REQUIRED TASK ▸ Reproduce the data from the start through the line containing "click(97, 574)", swapping "calendar" for "date picker" and leaving everything else unchanged. Omit the pictures.
▬▬▬▬▬▬
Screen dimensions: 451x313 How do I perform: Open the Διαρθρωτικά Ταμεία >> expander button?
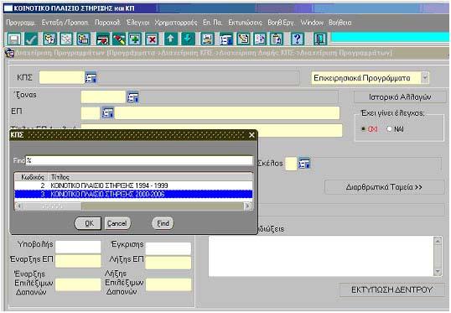(x=384, y=187)
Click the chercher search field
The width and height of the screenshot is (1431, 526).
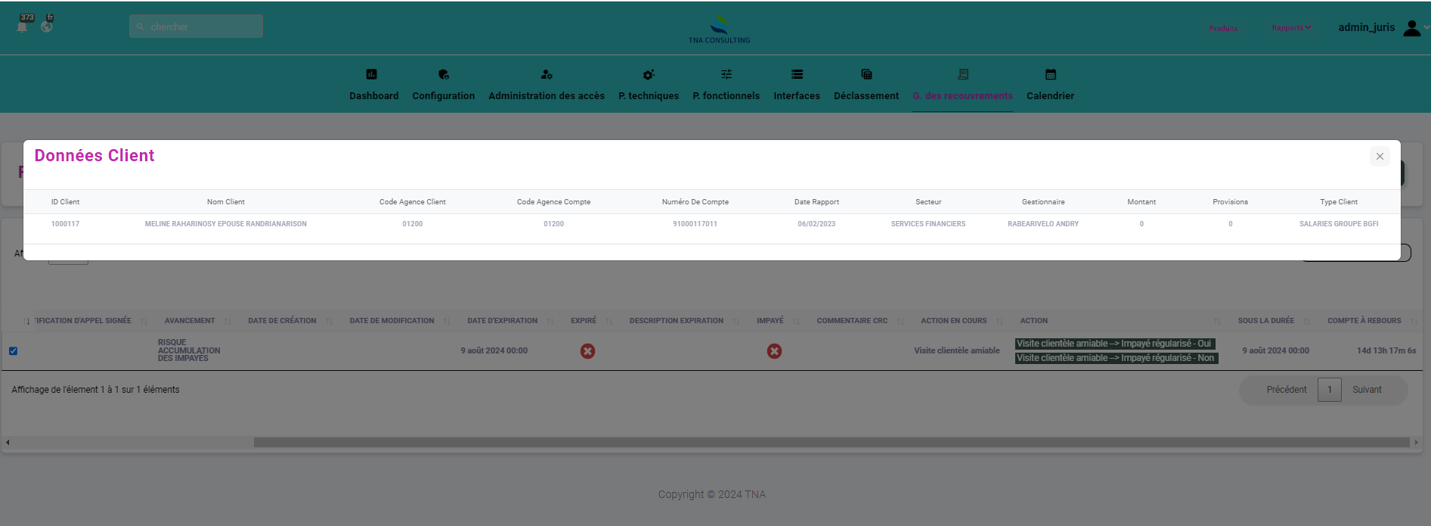pyautogui.click(x=197, y=26)
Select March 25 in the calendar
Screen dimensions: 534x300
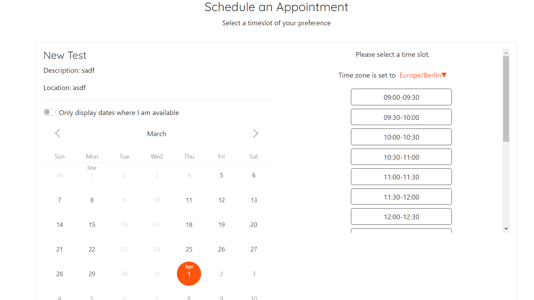click(189, 249)
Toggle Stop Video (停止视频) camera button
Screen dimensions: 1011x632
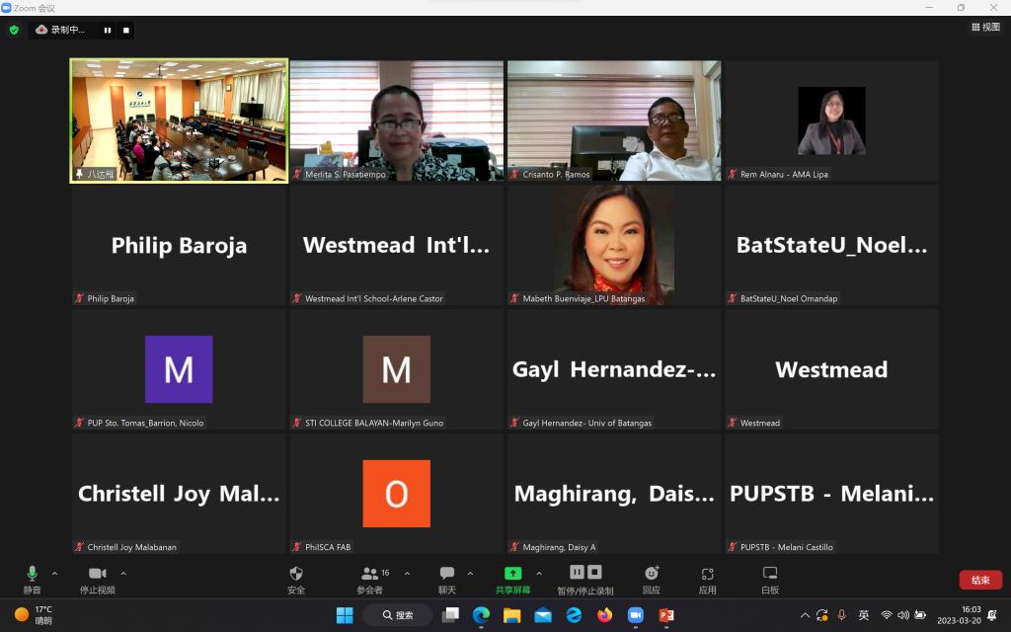click(97, 574)
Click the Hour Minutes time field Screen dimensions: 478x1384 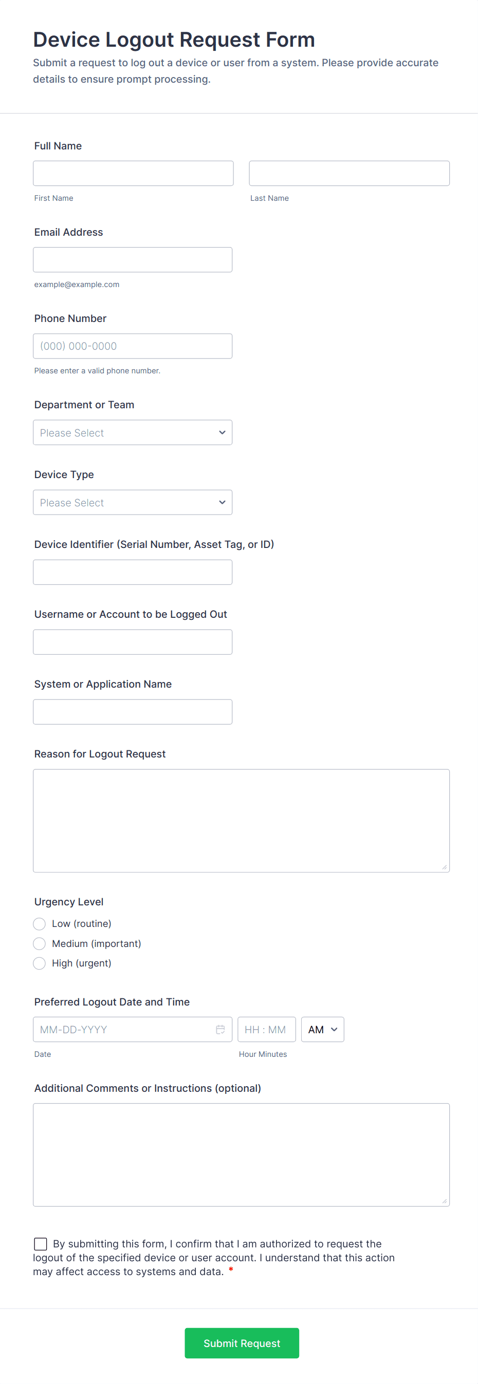coord(266,1029)
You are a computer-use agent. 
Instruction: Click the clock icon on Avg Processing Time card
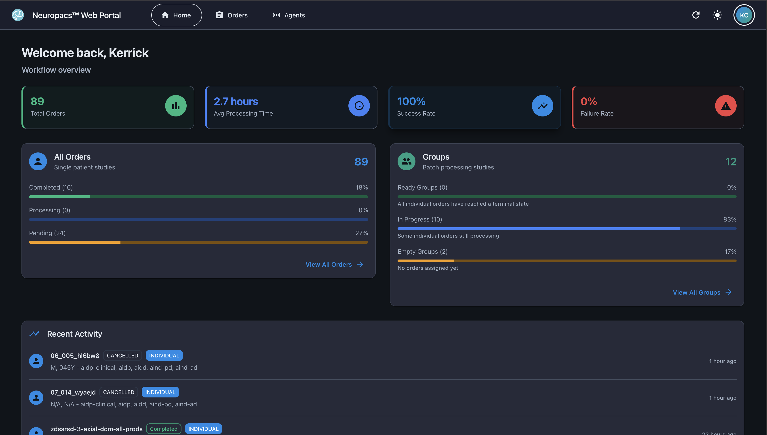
▬▬▬▬▬▬
COMPLETED EXERCISE ▸
Screen dimensions: 451x313 How do I perform: Open the Διαρθρωτικά Ταμεία >> expander button?
(x=384, y=187)
Click the chercher search field
The width and height of the screenshot is (1431, 526).
pyautogui.click(x=197, y=26)
Select March 25 in the date picker
Screen dimensions: 534x300
click(189, 249)
Toggle Stop Video (停止视频) camera button
Screen dimensions: 1011x632
click(97, 574)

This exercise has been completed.